Three dimensional (3D) perovskite solar cells (PSCs) are a promising candidate for third-generation photovoltaics (PV) technology, which aims to produce efficient photon conversion devices to electricity using low-cost fabrication processes. Hybrid organic-inorganic perovskites for-lmed using low-cost solution processing are explored here, which have experienced a stupendous rise in power conversion efficiency (PCE) over the past decade and serve as a prime candidate for third-generation PV systems. While significant progress has been made, the inherent hygroscopic nature and stability issue of the 3D perovskites (3DPs) are an impediment to its commercialization. In this work, we have studied two-dimensional (2D) organometallic halide (CH3(CH2)3NH3)2(CH3NH3)n−1PbnI3n+1) layered perovskites in the Ruddlesden Popper structure, represented as BA2MA3Pb4I13 for the n = 4 formulation, for both photoabsorbers in a two-terminal architecture and solar cells, given that these material are considered to be inherently more stable.
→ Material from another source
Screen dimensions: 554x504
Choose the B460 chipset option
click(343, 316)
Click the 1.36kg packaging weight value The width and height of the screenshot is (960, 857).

In the two-terminal photo absorber devices, the photocurrent and responsivity were measured as a function of incoming laser wavelength, where the location of the peak current was correlated to the emission spectrum arising from the 2DP film using photoluminescence (PL) spectroscopy. The 2D (BA)2(MA)3Pb4I13 films were then integrated into an n-i-p solar cell architecture, and PV device figures of merit tabulated, while our 3D MAPbI3 served as the reference absorber material. A comparative study of the 3DP and 2DP film stability was also conducted, where freshly synthesized films were inspected on FTO substrates and compared to those exposed to elevated humidity levels, and material stability was gauged using various material characterization probes, such as PL and UV-Vis optical absorption spectroscopy, scanning electron microscopy and X-ray diffraction. While the PCE of the 3D-PSCs was higher than the 2D-PSCs, our results confirm the enhanced environmental stability of the 2DP absorber films compared to the 3DP absorbers, suggesting their promise to address the stability issue broadly encountered in 3D PSCs toward third-generation PV technology.